さて、キツネとネコが登場して、大いに受けて、さて彼らがお化けに扮して再登場するところ、ドンゴロスから何か取り出すべきものが見つからない様子。何かセッティングミスがあったのか…?と客席からやきもきする。お化けに扮したキツネとネコがピノッキオを木に吊すのだが、ああ!その首つり縄がないのだった。だが、縄が無くても(無対象でも)ピノッキオが木に吊されていることは完全に理解できた。初めて見た観客は、こういう演出だと思うだろうな。本日のスペシャル演出ということで、良しとしよう。でも、役者諸氏はいろいろ頭の中で考えて、パニクっているだろうな、と察する。最終日というのは、思いがけないことが起こるものである。
さて、それから先も、とても良い内容で進行。いよいよクライマックス。ピノッキオがくじらに飲み込まれるところ。インドでは各地、ここで大拍手が起きた。今日もまたすばらしい拍手。だが、私にははっきり聞こえた。ボキッという音が。一応企業秘密なのだが、クジラの布の仕掛けは釣り竿なのです。(完全にバラしてますね!)その釣り竿が折れたのだ。だが、われらがまりちゃん、折れた部分をしっかと握り、これまた観客には折れたことがわからなかったに違いない。初演に向けての稽古や、初演のアジアツアーの際は、このクジラの竿は何本もボキボキ折れた。その後の国内のツアーではほとんど折れなくなった。
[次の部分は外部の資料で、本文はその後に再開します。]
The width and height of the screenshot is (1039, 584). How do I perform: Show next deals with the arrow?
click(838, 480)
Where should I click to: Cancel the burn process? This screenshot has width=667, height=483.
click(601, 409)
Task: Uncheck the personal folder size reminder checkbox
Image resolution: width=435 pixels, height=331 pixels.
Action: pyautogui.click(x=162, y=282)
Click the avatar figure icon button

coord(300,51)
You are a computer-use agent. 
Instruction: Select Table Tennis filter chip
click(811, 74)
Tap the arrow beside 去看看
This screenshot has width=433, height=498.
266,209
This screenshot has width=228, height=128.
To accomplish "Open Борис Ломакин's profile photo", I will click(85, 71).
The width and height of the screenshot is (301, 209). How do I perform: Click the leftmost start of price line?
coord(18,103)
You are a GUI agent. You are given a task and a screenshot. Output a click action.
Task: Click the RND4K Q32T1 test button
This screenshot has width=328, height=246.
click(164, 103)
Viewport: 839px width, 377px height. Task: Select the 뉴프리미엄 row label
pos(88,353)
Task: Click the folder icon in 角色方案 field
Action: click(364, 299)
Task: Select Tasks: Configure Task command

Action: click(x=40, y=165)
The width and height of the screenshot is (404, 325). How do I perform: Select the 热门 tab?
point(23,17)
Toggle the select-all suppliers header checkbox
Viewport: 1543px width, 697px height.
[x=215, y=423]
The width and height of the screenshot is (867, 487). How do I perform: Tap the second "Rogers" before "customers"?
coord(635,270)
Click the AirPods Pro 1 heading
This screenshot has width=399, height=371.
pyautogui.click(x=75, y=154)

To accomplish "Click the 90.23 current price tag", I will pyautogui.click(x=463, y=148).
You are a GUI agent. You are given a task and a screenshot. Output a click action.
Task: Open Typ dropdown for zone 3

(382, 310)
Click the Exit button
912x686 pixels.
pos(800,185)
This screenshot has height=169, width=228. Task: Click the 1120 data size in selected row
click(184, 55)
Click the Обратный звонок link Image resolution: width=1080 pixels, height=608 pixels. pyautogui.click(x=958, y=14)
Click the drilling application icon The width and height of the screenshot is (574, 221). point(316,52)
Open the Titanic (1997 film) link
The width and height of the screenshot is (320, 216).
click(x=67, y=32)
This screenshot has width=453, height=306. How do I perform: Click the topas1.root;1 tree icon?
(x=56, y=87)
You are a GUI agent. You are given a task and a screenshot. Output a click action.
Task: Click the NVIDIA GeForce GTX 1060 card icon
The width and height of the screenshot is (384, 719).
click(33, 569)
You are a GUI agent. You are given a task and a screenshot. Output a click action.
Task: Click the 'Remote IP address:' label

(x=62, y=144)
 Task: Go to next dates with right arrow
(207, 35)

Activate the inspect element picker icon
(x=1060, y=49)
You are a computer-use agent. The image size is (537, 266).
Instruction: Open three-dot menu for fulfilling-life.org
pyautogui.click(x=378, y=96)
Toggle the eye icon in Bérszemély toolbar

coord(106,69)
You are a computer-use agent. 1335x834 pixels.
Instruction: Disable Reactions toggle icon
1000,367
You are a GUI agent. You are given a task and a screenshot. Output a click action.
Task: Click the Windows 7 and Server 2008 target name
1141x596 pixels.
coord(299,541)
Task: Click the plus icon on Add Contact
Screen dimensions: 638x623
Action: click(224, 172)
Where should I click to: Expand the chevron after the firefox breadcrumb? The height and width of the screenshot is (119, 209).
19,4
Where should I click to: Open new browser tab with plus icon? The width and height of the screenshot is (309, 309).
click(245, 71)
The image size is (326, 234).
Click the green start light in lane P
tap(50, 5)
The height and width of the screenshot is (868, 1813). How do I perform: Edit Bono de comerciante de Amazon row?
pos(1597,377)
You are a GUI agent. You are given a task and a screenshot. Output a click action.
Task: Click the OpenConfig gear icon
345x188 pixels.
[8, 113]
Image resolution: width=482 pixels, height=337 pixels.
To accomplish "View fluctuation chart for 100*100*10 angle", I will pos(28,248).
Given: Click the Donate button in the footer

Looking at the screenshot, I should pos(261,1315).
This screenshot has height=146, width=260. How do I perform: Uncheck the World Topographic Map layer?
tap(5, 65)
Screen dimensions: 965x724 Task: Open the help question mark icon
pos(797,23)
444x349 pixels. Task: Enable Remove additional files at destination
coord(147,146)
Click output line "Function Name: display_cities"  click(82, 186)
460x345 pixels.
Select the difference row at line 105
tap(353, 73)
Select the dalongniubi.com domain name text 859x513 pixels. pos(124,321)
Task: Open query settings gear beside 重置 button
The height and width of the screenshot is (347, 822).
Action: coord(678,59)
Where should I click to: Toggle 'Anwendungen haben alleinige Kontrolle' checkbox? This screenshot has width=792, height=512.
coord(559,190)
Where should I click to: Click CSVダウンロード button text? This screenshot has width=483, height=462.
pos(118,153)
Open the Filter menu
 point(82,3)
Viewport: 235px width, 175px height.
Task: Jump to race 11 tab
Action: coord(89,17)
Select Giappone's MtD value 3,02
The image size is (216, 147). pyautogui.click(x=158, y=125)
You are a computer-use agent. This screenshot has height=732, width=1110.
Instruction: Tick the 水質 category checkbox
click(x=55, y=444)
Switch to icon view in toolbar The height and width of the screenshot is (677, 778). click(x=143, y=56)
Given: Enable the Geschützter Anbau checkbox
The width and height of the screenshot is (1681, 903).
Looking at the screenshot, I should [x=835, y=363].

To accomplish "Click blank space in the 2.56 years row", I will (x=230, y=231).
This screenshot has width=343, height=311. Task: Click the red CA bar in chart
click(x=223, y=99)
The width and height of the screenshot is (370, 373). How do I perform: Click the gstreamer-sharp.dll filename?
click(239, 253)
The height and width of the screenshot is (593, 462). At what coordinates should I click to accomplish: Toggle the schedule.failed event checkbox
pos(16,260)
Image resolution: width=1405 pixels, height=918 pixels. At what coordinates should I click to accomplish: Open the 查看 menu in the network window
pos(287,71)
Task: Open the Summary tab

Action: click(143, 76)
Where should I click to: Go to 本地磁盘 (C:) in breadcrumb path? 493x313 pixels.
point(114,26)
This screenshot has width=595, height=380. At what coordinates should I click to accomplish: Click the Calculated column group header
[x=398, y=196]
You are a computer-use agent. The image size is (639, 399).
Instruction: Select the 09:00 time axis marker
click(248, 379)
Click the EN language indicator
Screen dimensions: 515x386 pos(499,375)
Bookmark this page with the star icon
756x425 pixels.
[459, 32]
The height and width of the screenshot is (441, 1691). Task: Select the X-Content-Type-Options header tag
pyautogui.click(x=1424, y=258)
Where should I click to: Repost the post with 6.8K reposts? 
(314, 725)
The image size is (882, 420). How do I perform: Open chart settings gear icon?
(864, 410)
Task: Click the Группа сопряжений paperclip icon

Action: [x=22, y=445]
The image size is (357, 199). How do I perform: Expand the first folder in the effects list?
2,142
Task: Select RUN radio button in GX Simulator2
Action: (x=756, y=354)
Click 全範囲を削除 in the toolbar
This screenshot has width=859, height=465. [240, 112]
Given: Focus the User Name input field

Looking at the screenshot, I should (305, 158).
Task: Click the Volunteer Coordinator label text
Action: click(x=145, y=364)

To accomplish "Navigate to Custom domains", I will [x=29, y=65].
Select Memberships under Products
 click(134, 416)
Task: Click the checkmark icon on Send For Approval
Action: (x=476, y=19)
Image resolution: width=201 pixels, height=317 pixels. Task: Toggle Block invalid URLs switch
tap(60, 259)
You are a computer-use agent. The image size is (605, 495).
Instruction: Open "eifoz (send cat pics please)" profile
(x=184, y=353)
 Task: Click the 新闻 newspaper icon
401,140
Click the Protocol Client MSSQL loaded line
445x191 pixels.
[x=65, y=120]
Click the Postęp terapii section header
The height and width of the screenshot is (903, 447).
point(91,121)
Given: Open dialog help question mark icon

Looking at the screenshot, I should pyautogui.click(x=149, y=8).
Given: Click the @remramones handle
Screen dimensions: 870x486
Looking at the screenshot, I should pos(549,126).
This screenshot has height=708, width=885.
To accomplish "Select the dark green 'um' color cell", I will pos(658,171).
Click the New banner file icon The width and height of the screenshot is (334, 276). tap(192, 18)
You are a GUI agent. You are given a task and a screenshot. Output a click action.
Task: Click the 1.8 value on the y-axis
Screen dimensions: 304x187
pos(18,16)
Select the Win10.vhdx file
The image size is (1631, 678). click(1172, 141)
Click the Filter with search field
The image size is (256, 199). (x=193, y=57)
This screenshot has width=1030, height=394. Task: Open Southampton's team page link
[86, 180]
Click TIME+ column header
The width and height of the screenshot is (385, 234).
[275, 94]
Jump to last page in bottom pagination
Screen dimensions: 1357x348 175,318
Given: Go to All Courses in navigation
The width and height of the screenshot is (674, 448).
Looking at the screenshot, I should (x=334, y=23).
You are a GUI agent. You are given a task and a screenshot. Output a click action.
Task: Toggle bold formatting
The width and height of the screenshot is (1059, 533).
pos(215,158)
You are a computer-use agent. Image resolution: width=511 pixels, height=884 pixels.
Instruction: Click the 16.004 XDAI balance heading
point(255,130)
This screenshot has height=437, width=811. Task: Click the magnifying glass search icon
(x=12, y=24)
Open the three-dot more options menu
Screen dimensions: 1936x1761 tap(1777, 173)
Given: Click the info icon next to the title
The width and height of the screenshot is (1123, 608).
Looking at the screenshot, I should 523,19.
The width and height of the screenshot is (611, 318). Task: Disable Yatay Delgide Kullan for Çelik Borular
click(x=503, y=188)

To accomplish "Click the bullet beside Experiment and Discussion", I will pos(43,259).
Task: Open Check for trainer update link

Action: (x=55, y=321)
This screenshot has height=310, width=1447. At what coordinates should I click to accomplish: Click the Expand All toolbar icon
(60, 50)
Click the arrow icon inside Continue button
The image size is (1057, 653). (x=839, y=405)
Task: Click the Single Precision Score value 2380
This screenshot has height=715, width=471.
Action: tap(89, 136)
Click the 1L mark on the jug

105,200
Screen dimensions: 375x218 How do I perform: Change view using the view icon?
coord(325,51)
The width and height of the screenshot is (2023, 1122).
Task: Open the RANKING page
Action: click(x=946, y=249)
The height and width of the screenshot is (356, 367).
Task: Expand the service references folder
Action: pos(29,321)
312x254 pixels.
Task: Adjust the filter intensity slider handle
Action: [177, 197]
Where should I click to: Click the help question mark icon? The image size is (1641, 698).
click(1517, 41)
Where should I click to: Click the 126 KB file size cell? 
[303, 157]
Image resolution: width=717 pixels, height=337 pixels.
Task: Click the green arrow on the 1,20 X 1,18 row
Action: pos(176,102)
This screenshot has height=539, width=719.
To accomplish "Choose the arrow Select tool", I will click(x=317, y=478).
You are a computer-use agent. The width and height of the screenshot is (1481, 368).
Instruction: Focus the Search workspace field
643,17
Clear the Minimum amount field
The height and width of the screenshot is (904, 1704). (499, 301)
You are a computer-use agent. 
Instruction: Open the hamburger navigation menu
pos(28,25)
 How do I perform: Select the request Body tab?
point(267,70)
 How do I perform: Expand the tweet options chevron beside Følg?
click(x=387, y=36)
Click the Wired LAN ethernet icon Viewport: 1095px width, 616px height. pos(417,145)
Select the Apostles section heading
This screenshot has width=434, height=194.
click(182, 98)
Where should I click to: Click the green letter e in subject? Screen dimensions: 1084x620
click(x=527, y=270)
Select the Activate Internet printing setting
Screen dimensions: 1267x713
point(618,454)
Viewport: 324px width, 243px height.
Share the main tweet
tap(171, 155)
竿の扱いが抜群に上手になったのである。だが、今日は折れた。クジラもインドを旅して疲れたのですね。最終日というのは思いがけないことが起こるものである。
そんなこんなで、いろいろあったが、中身はすばらしい公演だった。私はもちろん何回も『ピノッキオ』を見ているが、今日の公演は忘れられないだろう。トラブルを乗り越えたことではなく、出演者と観客の関係がすばらしかった。終わってからのロビーでの交流も今まで以上に熱烈で、いつ果てることもない、という感じだった。インドツアーの最終公演を終えて、成功を実感することができた。
そしてインド最後のバラシとパッキング。明日は国際線に乗る。カルネの手続きもあるから、荷物をきちんと入れるべき場所に入れなくてはならない。節約モードで使ってきた養生テープやガムテープ類を今日は思う存分使って良いよ、と森下さんが言う。
さて、バラシも終わり、今日はインドツアーの打ち上げ。基金の松岡さんのご好意で松岡さんのお宅で打ち上げをさせていただけることになった。しかも食べ物や飲み物の準備もすべてやってくださった。すてきなアパートに奥様の早代さんと息子さんの亨真(こうま)くんが出迎えてくださった。亨真くんは1歳半。変な大人がわらわら訪れてごめんね。初めはちょっと人見知りしていたが、だんだん仲良しになってくれた。松岡さんには何から何までお世話になった。汗にまみれた衣裳の下着の洗濯までお願いした。レストランでの打ち上げより、こういうアットホームな打ち上げが、心からうれしく感じた。
皆ほんとうにくつろいで楽しい時間を過ごし、松岡さんのお宅を後にする。ホテルに戻ってからはあっと言う間に熟睡状態となった。